Starting off 2015, dealers surveyed by Ag Equipment Intelligence and Cleveland Research Co. say that, on average, they’re expecting overall sales to decline 11% for the year. Compared to what the major equipment manufacturers are forecasting, the dealers’ outlook appears almost optimistic. And it doesn’t appear the dealers are necessarily on the same page as their chief suppliers in their outlooks for the year.
According to Ag Equipment Intelligence’s most recent “Dealer Sentiments & Business Conditions Update” report, issued on Feb. 27, the 11% year-over-year drop for the full-year 2015 compares with the down 8% forecast in December, but similar to the 10% decline projected in the November survey.
By brand, New Holland dealers were the most optimistic in their outlook for the year, forecasting a dropoff of 6%. Shortline and other dealers who are projecting a decline of 7% followed them.

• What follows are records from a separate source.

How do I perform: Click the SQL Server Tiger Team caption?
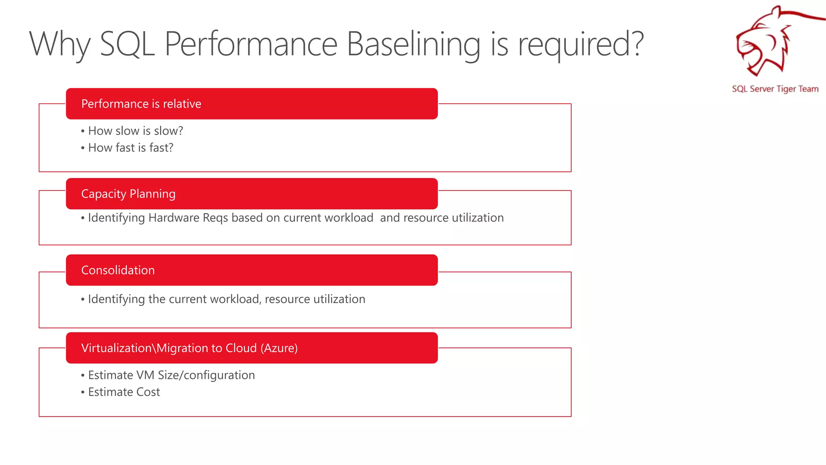pos(775,89)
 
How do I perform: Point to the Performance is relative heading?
pos(141,104)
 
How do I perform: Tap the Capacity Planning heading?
pos(128,194)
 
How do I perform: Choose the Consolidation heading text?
pos(118,270)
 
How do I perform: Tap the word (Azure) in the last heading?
pos(279,348)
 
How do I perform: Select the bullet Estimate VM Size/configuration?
pos(171,375)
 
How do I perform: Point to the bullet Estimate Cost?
pos(124,392)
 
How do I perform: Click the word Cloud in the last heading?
pos(241,348)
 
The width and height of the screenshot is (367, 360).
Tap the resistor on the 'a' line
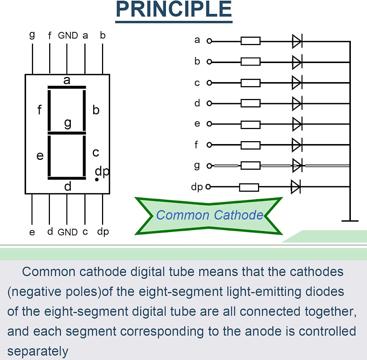(251, 41)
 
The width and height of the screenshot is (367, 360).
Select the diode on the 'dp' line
(296, 187)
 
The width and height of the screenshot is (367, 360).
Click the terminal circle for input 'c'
(209, 83)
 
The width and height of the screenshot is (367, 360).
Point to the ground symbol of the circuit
(350, 220)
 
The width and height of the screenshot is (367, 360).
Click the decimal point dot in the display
(97, 179)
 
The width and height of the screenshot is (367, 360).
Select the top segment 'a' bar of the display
(67, 87)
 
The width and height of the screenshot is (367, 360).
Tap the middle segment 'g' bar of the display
(67, 133)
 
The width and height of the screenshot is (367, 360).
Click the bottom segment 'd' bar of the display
(67, 179)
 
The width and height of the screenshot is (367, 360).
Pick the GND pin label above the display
(68, 36)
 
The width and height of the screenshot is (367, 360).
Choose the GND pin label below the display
(68, 232)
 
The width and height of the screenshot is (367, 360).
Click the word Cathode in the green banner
(239, 215)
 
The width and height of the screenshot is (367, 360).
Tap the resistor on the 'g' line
(251, 165)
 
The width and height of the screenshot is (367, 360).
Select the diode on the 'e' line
(297, 124)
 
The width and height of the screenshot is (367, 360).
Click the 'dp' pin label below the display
(103, 232)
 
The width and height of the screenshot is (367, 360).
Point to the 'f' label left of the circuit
(196, 145)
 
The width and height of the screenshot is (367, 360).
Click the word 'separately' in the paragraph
(38, 351)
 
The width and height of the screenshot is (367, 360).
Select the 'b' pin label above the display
(103, 35)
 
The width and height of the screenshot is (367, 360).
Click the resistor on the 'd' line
(251, 103)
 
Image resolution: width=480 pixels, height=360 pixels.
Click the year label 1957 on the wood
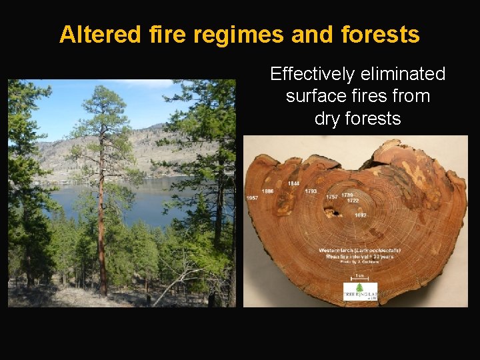253,198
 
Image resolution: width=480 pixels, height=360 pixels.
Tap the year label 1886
267,191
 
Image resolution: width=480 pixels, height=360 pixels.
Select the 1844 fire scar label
293,184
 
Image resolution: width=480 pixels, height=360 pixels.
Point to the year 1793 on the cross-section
311,191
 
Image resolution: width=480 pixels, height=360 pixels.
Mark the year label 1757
331,197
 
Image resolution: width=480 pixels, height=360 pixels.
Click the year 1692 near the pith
361,215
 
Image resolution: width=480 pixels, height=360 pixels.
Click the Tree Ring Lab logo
360,291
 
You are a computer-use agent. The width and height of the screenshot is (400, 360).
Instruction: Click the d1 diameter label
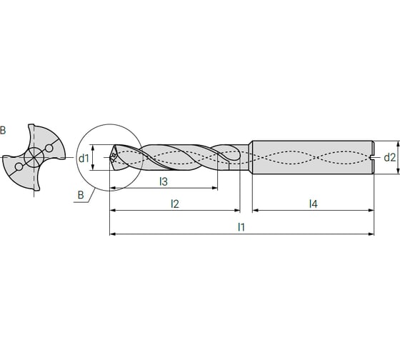pos(84,158)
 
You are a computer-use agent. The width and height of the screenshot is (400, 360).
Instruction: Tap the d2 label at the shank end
pos(389,158)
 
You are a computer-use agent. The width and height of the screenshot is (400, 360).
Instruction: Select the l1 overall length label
pos(242,227)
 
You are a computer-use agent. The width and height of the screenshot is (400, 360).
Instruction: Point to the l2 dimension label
pos(174,204)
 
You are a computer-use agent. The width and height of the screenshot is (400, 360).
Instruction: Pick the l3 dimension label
pos(164,181)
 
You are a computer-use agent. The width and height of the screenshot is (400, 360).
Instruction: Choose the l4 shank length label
pos(313,204)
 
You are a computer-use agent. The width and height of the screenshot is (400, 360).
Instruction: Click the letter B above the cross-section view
pos(3,130)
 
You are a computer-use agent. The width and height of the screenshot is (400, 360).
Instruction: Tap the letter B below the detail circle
pos(80,194)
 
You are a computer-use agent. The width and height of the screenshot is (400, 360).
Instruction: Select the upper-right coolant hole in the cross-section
pos(48,148)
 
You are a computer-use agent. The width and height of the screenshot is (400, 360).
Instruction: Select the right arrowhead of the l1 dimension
pos(371,234)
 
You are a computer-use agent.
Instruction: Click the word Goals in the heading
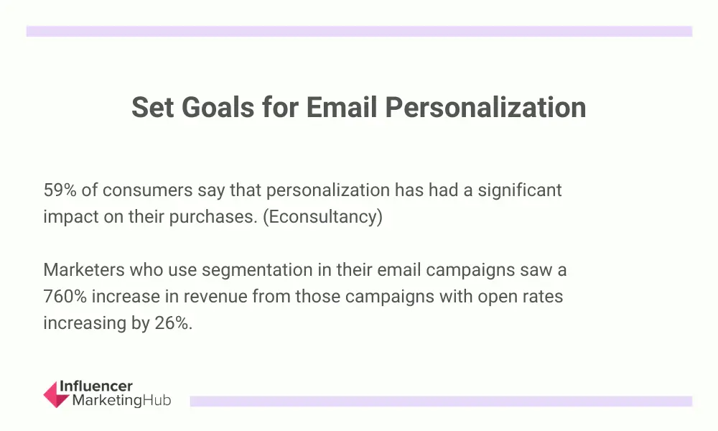pos(218,107)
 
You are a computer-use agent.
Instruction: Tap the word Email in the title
pos(342,107)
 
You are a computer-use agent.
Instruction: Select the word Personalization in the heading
pos(485,108)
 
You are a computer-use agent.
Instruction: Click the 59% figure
pos(60,190)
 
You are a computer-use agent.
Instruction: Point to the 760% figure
pos(65,297)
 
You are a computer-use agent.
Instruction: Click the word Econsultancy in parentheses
pos(322,217)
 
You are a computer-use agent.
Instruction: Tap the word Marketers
pos(84,270)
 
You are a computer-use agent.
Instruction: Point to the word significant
pos(520,191)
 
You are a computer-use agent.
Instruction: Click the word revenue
pos(215,297)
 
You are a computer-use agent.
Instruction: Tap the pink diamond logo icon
pos(56,394)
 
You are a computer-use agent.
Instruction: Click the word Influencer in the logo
pos(96,386)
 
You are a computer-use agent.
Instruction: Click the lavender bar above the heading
pos(359,31)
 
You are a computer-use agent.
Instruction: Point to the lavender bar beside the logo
pos(441,402)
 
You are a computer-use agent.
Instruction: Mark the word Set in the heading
pos(152,107)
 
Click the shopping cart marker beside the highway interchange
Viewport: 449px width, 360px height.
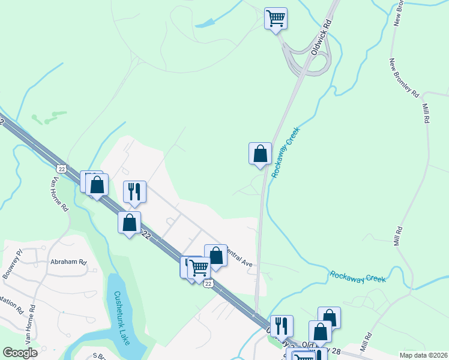tap(276, 19)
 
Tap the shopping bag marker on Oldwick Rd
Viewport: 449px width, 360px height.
tap(260, 154)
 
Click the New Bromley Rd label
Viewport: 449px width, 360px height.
tap(403, 77)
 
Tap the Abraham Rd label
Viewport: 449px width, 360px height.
tap(68, 262)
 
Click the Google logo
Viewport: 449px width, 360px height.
tap(20, 353)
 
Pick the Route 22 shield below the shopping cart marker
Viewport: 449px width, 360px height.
tap(208, 283)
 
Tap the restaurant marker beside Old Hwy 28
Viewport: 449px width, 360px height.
tap(282, 326)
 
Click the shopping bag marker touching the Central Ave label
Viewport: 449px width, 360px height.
tap(216, 256)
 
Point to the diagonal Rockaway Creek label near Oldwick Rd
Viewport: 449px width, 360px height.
tap(285, 151)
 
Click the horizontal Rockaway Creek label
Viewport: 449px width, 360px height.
tap(358, 277)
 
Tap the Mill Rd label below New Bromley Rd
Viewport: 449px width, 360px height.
tap(426, 113)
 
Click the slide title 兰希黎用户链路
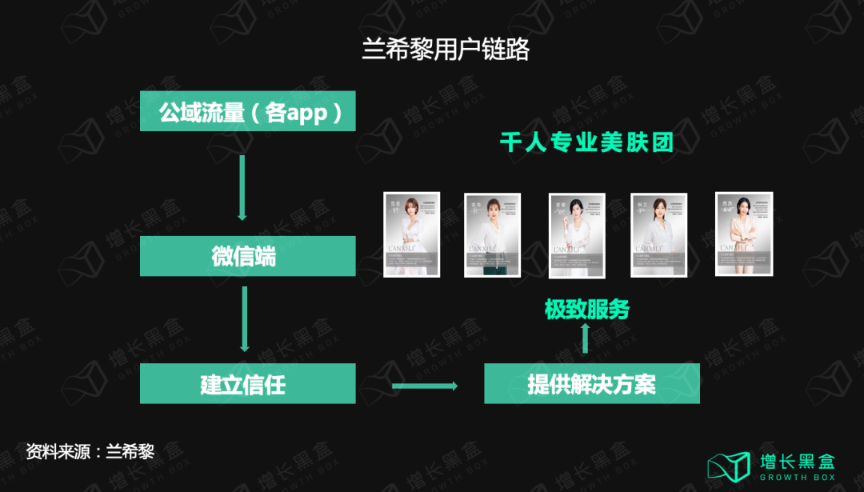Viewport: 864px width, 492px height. [x=446, y=50]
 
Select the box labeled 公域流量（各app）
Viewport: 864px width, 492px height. [x=248, y=111]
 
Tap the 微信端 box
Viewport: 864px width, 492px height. [x=248, y=256]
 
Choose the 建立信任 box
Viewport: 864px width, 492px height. [x=248, y=384]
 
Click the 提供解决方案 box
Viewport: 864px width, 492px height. [x=592, y=384]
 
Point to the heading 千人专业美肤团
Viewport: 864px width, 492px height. [x=586, y=142]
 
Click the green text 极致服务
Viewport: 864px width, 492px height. [x=586, y=309]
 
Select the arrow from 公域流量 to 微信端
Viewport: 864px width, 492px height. [x=242, y=187]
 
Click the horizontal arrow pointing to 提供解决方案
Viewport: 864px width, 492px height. [x=424, y=386]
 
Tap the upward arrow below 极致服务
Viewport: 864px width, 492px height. [x=585, y=338]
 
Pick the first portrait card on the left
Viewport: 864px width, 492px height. [x=412, y=234]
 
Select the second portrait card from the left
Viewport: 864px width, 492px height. [x=493, y=234]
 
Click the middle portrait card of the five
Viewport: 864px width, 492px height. [x=576, y=235]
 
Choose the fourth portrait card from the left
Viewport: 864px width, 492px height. [x=658, y=235]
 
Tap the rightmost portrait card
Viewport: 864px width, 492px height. [x=743, y=233]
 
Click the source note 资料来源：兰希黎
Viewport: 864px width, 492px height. [x=90, y=451]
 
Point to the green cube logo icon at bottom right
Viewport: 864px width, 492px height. [x=728, y=466]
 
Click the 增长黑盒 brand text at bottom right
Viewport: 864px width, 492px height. [x=797, y=461]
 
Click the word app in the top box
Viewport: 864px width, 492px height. [x=307, y=113]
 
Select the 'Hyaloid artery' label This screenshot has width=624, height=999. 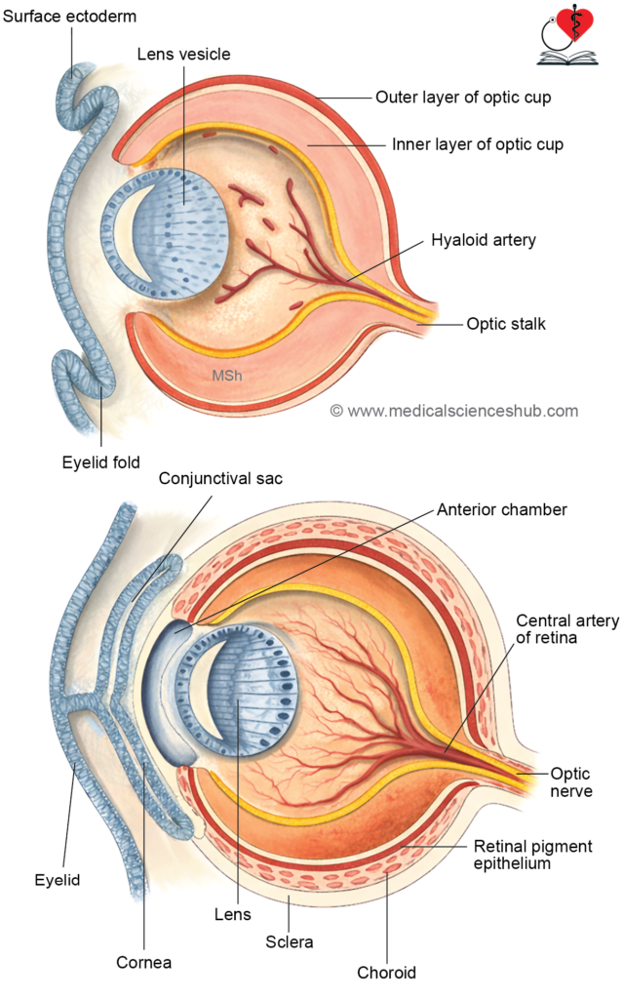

AGCO dealers see sales falling by 10%, John Deere and Kubota dealers expect an 11% decline. Case IH dealers continue to be the least optimistic, forecasting a sales decrease of 14% for the year ahead.
As for the manufacturers themselves, Deere reported last month that it was expecting declining North American sales in the range of 25-30%. In January, CNHI revised its industry forecast for North America and now expects tractors to be down 0-5% (from flat), with falloffs of 15-20% in high horsepower tractors (from down 10-15%), and combines are expected to decline 25-30% (from down 10%-15%). In January, AGCO reiterated its sales outlook, which includes an overall drop in equipment sales of 5-10%, with high horsepower tractor sales expected to decline by more than 20%.
The Assn. of Equipment Manufacturers is expected to release February 2015 unit sales today (Mar. 10). In January, total North American tractor sales rose by 3% year-over-year compared to a drop of 2% in December. All of the growth came in the less than 40 horsepower (18%) and the 40-100 horsepower (12%) tractor categories. Unit sales of large tractors (more than 100 horsepower) fell by 5% year-over-year, while combines declined by 53%, to the lowest level since January 2012.